具体的には、自分のアルバムのサムネイルが他ユーザーのアルバムに表示されたケース(国内約7万人・海外含む約13.5万人)と、他ユーザーのサムネイルが自分のアルバムに表示されたケース(国内約5.5万人・海外含む約11.4万人)の2種類が発生しました。
技術的な原因
LINEのアルバムでは、投稿から35日以上経過した画像を圧縮変換して保存しています。この圧縮済み画像をサムネイルに変換する処理でトラフィックが集中した際、複数ユーザーの画像データが混在した状態で処理されてしまったことが原因です。アルバム以外のトーク画像等への影響はなかったとされています。

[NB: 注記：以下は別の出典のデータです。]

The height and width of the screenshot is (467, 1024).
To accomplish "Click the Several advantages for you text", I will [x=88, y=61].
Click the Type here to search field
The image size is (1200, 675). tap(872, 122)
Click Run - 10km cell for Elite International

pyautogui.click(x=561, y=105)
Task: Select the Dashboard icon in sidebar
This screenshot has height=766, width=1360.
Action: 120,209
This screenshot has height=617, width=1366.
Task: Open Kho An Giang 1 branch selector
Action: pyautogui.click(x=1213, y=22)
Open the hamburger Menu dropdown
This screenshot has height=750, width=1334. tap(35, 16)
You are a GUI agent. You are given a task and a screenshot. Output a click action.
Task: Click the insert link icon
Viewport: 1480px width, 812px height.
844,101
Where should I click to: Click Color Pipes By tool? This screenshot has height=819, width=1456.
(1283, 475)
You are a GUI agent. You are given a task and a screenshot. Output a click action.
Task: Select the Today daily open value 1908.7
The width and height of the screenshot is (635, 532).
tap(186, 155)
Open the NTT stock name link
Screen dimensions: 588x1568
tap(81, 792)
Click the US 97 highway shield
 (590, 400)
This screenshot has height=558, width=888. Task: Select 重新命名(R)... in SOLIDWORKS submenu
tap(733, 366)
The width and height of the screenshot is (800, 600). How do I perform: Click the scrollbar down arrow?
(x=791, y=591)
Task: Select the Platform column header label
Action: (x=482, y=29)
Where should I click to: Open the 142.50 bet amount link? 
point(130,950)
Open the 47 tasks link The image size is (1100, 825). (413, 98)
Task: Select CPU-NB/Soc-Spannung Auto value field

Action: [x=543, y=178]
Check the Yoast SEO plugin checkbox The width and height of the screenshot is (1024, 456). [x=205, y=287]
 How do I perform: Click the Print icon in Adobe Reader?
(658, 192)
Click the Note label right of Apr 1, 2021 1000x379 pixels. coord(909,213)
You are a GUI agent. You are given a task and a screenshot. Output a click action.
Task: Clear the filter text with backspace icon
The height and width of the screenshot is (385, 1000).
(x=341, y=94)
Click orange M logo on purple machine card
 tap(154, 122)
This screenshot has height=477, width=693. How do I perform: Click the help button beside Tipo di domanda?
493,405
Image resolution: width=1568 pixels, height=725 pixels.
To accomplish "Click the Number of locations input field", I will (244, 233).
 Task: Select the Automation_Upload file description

不具合自体は11月30日1時14分に解消されましたが、端末内のキャッシュに誤表示データが残るため、各OS向けのアプリアップデートが12月2日(iOS)・3日(macOS)まで順次提供されました。
総務省はこの事案を「通信の秘密の漏洩」と判断し、電気通信事業法に基づき30日以内の詳細報告をLINEヤフーに義務づけました。
LINE公式アカウントのCDN脆弱性(CVE-2025-66373)で情報誤表示(2025年12月公表)
何が起きたか
LINEヤフーは2025年12月9日、企業・店舗向けの「LINE公式アカウント」において、一部のユーザー情報・企業情報が誤って表示される不具合があったと公表しました。
影響を受けたのは「LINEチャット」(企業とユーザーの1対1チャット機能)および公式アカウント管理画面の2つです。LINEが利用している外部CDNサービス(Akamai)の脆弱性(CVE-2025-66373)とLINE側のデータ処理方式の組み合わせによって誤表示が発生しました。CVEの修正完了を確認後に公表に至っています。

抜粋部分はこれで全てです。